PRRS affects the reproductive performance of sows and causes respiratory disease in nursery and finisher pigs.
“Achieving Sustainable PRRSV Freedom in Swine Dense Regions: The Role of Air Filtration” was discussed earlier this month as part of the 2012 Banff Pork Seminar.
Dr. Scott Dee, the Director of Research with the Pipestone Veterinary Clinic in Pipestone, Minnesota, says in the swine dense regions of southern Minnesota and northern Iowa, where you could have 20 barns within a 4.7 kilometer radius, airborne transmission is key.
We’ve done some work a number of years ago that showed at least out to 9.1 kilometers the virus could be recovered in the air from an infected population of pigs and there weren’t any other barns within a 16 kilometer radius where other viruses could come from so it was a very isolated area and we knew that this particular virus we collected in the air had originated from our source population.
That’s as far as we looked so it may be able to go farther.
Some of the conditions that are required for it to go via the airborne route, obviously you need an infected population to produce an aerosol, you need a susceptible population to receive the aerosol and then you need slow moving winds from the source to the at risk population.

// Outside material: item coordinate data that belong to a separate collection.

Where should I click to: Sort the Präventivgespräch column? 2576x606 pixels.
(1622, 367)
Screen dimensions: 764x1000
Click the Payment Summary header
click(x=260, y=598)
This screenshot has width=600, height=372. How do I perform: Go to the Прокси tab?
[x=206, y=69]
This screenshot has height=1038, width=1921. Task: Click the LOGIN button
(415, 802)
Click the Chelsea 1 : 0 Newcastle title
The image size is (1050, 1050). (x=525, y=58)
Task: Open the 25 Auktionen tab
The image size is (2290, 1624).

You need gentle movement with the wind is what really helps keep this virus plume intact so it can move from site to site.
Dr. Dee says under laboratory conditions filtered barns have gone four years without becoming infected while, under commercial conditions in very dense regions, boar studs that have been filtered for about six years have remained PRRS free while filtered sow facilities have remained free of infection for going on to three years.